Détente aux thermes et arrivée au sauna
Soudain, la porte s’ouvre. Chaleur plus intense. J’ouvre un œil. Un mec, la trentaine avancée, entre. Grand, bronzé, musclé juste ce qu’il faut. Sexe au repos, mais prometteur. “Bonjour”, je dis poliment. Il sourit, répond un “Hallo” guttural, allemand sexy. Il me voit, hésite pas : s’installe face à moi sur le banc. Y’avait de la place ailleurs, hein. Il s’assoit, jambes ouvertes un peu, serviette sous lui. Nos regards se croisent. Les siens descendent sur mes seins, mon pubis rasé court. Je sens mon cœur qui tape plus fort. La sueur coule sur mon ventre, chatouille mon nombril.
Je le mate à mon tour. Ses pecs luisants, ses cuisses épaisses, son sexe qui… bouge déjà un peu. Il ferme les yeux, mais je sais qu’il m’observe en coin. Gênée ? Non, excitée. Mes tétons durcissent sous la chaleur. Il passe la main sur ses bourses, essuie la sueur. Gouttes brillantes. Son regard plonge sur moi quand je fais pareil, doigts glissants sur ma chatte humide. “Mmm…”, je murmure. Il sourit, clin d’œil. Il décroise les jambes fully, son sexe gonfle. Durcit. Gros, veines saillantes.
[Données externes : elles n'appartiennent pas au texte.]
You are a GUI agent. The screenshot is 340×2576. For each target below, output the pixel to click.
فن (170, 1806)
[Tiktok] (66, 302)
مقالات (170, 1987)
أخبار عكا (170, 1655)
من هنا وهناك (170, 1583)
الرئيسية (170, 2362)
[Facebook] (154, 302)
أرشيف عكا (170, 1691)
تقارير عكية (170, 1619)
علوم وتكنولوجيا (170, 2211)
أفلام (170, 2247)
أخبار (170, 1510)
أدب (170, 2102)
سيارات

Je m’ouvre plus, jambe qui tombe sur le côté. Mon clito palpite, visible, rose et gonflé. Il attrape sa queue, commence à pomper lentement. Peau qui glisse, bruit humide discret. Odeur musquée qui monte, mélange sueur et excitation. Je porte ma main là, doigts sur mes lèvres intimes. Mouillées, chaudes. “Oh ja…”, il grogne bas. Je hoche la tête, souris. Son pied droit frôle le mien. Contact électrique : plantes moites, chaudes, qui se pressent. Ça m’envoie des décharges direct au ventre.
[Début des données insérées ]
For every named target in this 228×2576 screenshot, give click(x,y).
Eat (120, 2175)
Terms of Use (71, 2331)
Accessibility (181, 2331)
La montée du désir et l’explosion de plaisir
Il accélère, queue raide, gland violet luisant. Je frotte mon clito vite, enfonce un doigt, puis deux. Glouglou humide, mon jus qui coule sur le banc. Nos pieds s’accrochent, se frottent. Sa respiration rauque, “Ah… ah…”. La mienne aussi, halètements courts. Je cambre le dos, seins qui pointent. Son regard sur ma chatte ouverte, doigts qui plongent. Je le fixe, sa main qui vole sur sa bite. Odeur forte maintenant, sel de sueur sur ma langue quand je lèche mes lèvres.
Ça monte, trop fort. Mon corps tremble, cuisses qui serrent. “Ja… komm !”, il souffle. Je gémis fort, “Oui… oh putain…”. Orgasme qui explose : spasmes, jus qui gicle un peu, cris étouffés. Lui aussi, sperme épais qui jaillit en jets blancs sur son torse, ventre. Bruit de succion finale. On se regarde, essoufflés, sourires complices. Sueur partout, cœurs qui cognent.
Pas de mots, barrière langue. Mais je dis “Merci”. Il rit, “Danke schön”. Je me lève, jambes flageolantes. M’approche, pose un bisou doux sur ses lèvres salées. Goût sueur, chaleur. Il caresse ma hanche vite. Je ramasse ma serviette, sors. Douche froide après, rinçage du plaisir. Chance, personne n’est entré. Je kiffe encore ce frisson, ce contact pied si intime. Rentrer, je bande encore en repensant.